- [SHORT TASK 1]: In the data dependence lab assignment below, list every group of people the CEO names in his shouted complaints during the phone call.

- [EXCERPTED PASSAGE]:
* * *
Let us return to the events which occurred in 2014 at a small start-up company in Monroe, CT.
Suddenly, your phone rings. Your caller ID shows that it is the CEO of the eCommerce start-up!
“Hello?” you ask.
“The investors are getting nervous! The lawyers are asking questions! The customers aren’t buying our eCommerce product!” he yells.
“I’m working as fast as …” you say, but he interrupts.
“We need to provide some proof that no customer data was stolen! I need you to get me that proof by next week, or you’re not getting paid!” he says before hanging up.
Your mind races… what can you do? How can you provide proof?
Instructions:
An accurate Data Dependence Graph (DDG) is the most sought-after building block in the program analysis universe. Malware analysis tools require a DDG to answer any questions about the malware’s operation. You’ve probably seen multiple applications of DDGs in the research papers up to this point. Unfortunately, static analysis hurtles such as path explosion and aliasing force tool developers to make difficult implementation tradeoffs which limit the accuracy of their DDGs. In this lab, you will combat path explosion and aliasing with the goal of building a best-effort DDG — another essential building block for malware analysis. After completing this lab, I encourage you to go a step further and write a simple analysis script to automatically extract any DDG paths within GreenCat that can exfiltrate data from files on the victim system.
1. Review the concepts of data dependence and how data dependence can be computed. The slides presented in class can be downloaded from Canvas.
2. Extend the plugin you designed for Lab #3 to do the following:
Loop every instruction in every basic block in every function in your greencat-2 disassembly (from before).
Compute the data dependence of each instruction. You can design any methods or data structures you wish to accomplish this. You can use any GHIDRA SDK APIs that will help you (but none exist that can compute data dependence for you).
Generate a DOT directed graph representing the data dependence of all the instructions in each function. Specifically, one DOT graph per function — name each DOT graph (called a “digraph” in the DOT file format) the address of the function.
* * *
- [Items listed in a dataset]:
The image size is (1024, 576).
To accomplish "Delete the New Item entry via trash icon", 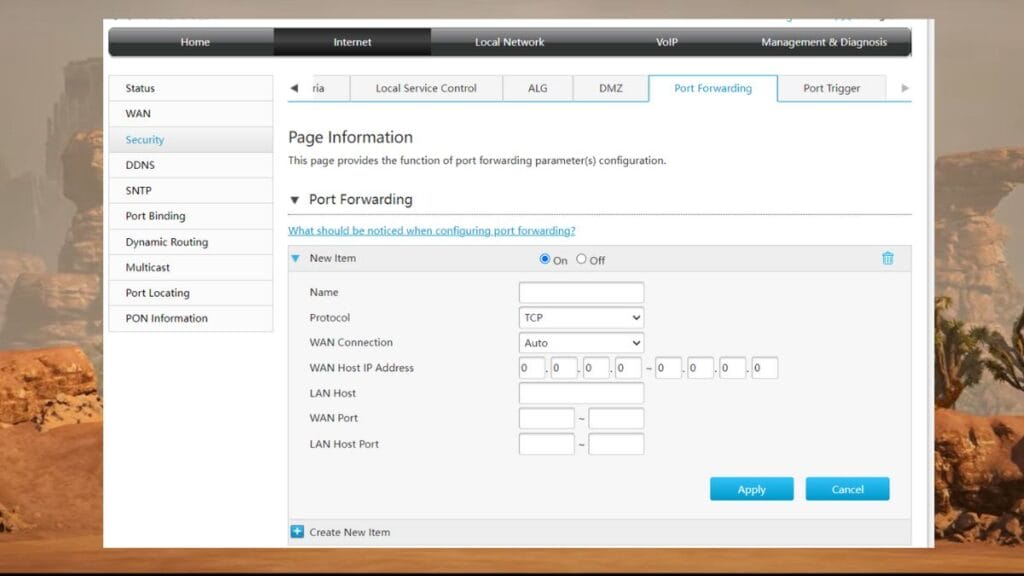I will coord(887,258).
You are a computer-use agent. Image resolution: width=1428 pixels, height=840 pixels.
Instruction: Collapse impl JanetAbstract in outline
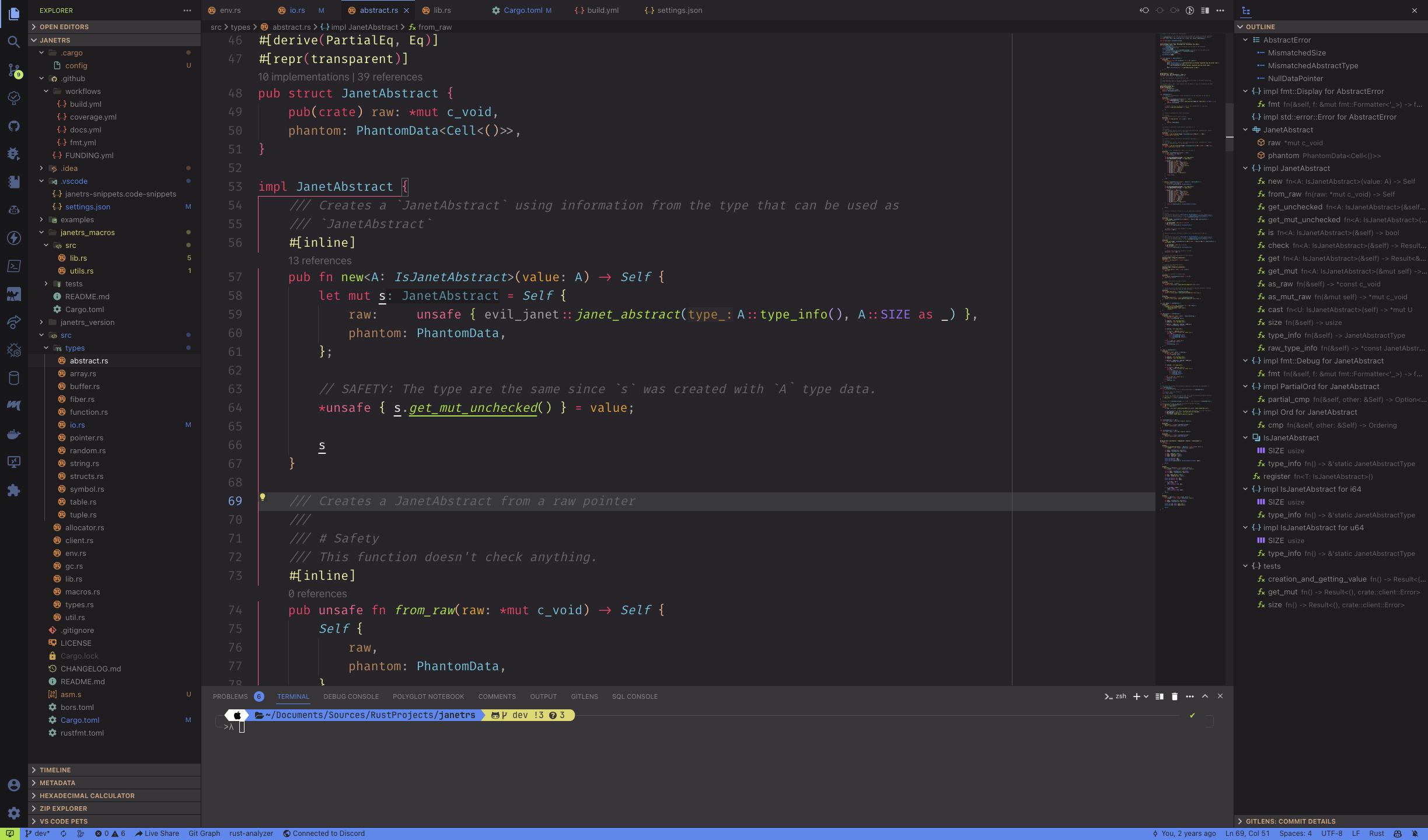[1245, 168]
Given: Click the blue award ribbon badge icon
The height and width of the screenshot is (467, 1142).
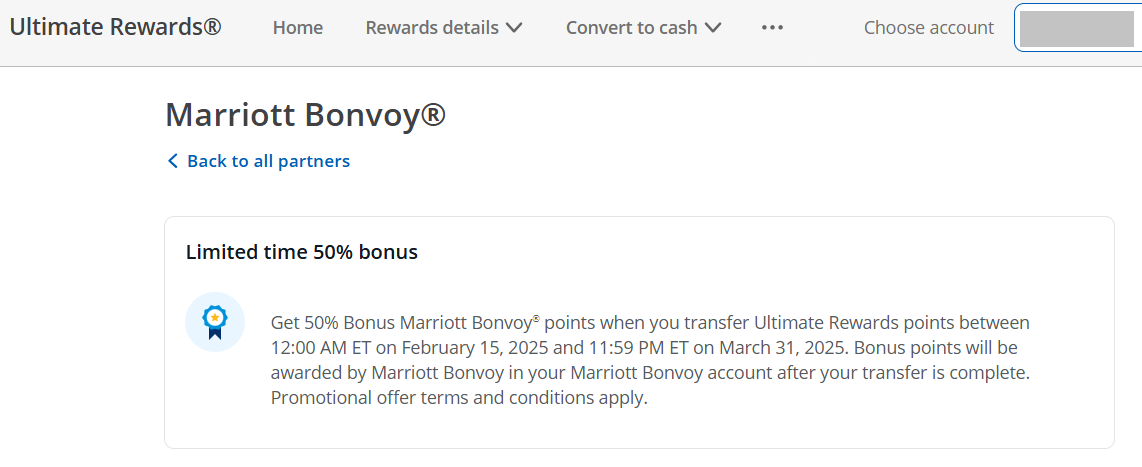Looking at the screenshot, I should coord(215,322).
* * *
- [SHORT TASK 2]: Transcribe the stretch of the entries from the line containing "You are a computer-use" through the end of the entries, and leave the pictures out.

- [WORKED ANSWER 1]: Investors, lawyers, customers

- [WORKED ANSWER 2]:
You are a computer-use agent. Image resolution: width=1428 pixels, height=840 pixels.
Instruction: Collapse impl JanetAbstract in outline
[1245, 168]
Given: Click the blue award ribbon badge icon
The height and width of the screenshot is (467, 1142).
Looking at the screenshot, I should coord(215,322).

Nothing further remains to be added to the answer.